As a lecturer, mentor, and consultant, that’s probably the question I get asked the most. Sadly, many people see it as the same when looking to engage a sales and marketing manager or director or general manager.
What is the difference between sales and marketing?
Marketing is a support role to many areas of the business and including sales. Marketing involves defining customers’ needs and understanding their desired experience (functional or emotional) for a product or service and feeds this information to product development and sales teams.
Marketing profiles customers’ wants, reviews pricing strategy to align with the brand proposition and assists the sales function to fill and keep filling the sales pipeline.

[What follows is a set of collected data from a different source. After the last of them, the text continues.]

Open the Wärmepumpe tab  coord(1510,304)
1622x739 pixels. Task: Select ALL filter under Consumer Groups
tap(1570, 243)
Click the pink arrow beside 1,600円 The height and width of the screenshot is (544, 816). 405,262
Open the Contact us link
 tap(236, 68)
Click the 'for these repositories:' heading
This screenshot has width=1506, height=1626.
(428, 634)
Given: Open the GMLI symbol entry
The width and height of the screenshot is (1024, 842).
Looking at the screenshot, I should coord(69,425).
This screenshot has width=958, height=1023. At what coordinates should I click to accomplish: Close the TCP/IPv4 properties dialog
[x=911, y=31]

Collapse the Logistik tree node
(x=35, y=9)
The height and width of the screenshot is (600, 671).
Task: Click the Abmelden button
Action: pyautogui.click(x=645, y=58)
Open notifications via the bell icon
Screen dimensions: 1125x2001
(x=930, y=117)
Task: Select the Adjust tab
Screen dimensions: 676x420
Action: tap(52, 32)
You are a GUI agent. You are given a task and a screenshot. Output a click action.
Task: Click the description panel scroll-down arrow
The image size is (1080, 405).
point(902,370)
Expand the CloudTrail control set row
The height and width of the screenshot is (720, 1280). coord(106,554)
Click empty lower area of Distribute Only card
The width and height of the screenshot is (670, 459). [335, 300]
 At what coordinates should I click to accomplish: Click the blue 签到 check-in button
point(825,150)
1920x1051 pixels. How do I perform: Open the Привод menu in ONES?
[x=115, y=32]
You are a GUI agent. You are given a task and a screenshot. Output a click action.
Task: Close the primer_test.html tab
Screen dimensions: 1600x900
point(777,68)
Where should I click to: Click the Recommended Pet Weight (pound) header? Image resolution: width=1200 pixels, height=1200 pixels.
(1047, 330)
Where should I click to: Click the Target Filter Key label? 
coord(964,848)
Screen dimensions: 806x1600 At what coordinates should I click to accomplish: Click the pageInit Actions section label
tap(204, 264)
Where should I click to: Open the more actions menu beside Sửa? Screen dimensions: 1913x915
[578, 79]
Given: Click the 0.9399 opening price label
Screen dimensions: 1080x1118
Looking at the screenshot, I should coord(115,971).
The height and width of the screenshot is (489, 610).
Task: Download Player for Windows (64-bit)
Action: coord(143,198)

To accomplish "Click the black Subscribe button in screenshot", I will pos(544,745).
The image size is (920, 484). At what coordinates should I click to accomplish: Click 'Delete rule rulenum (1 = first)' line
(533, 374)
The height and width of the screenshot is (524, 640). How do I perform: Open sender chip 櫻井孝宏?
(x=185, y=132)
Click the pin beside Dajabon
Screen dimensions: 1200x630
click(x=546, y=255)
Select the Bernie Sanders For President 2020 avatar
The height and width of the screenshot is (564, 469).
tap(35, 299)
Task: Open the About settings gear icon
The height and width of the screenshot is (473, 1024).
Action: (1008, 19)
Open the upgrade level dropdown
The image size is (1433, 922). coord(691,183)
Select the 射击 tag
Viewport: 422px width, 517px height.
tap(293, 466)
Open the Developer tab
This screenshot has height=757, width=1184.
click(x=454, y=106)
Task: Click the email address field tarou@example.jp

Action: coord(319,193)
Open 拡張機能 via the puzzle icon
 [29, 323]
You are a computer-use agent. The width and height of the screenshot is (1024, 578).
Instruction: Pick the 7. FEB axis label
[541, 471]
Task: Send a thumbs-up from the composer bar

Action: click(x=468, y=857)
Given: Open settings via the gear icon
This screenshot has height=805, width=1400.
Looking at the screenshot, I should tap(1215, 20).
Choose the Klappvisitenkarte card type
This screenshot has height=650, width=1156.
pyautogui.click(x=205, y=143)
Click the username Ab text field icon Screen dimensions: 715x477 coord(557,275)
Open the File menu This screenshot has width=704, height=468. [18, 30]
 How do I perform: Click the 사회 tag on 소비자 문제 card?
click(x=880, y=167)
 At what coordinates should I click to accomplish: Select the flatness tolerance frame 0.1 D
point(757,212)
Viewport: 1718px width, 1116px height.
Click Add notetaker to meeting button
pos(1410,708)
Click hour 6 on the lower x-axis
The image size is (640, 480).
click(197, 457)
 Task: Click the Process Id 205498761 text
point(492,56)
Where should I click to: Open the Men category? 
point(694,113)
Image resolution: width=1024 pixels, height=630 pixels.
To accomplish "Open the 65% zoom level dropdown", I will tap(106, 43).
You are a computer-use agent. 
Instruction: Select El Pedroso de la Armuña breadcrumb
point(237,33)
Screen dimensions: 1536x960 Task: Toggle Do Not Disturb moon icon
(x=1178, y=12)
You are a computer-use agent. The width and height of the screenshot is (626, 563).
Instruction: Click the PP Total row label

Marketing activities push and pull people to engage, learn, interact with the brand its product and services for them to buy.
Your sales, business development team is employed to identify opportunities, form partnerships, drives sales, follow up leads and enquires and build long-lasting relationships with customers and other stakeholders, to get to know them, their wants, and desires. To be effective they must be relationship-driven and dig deep into each person to understand them before the meeting. They engage marketing to provide them with tools and tactics to make their job effortless.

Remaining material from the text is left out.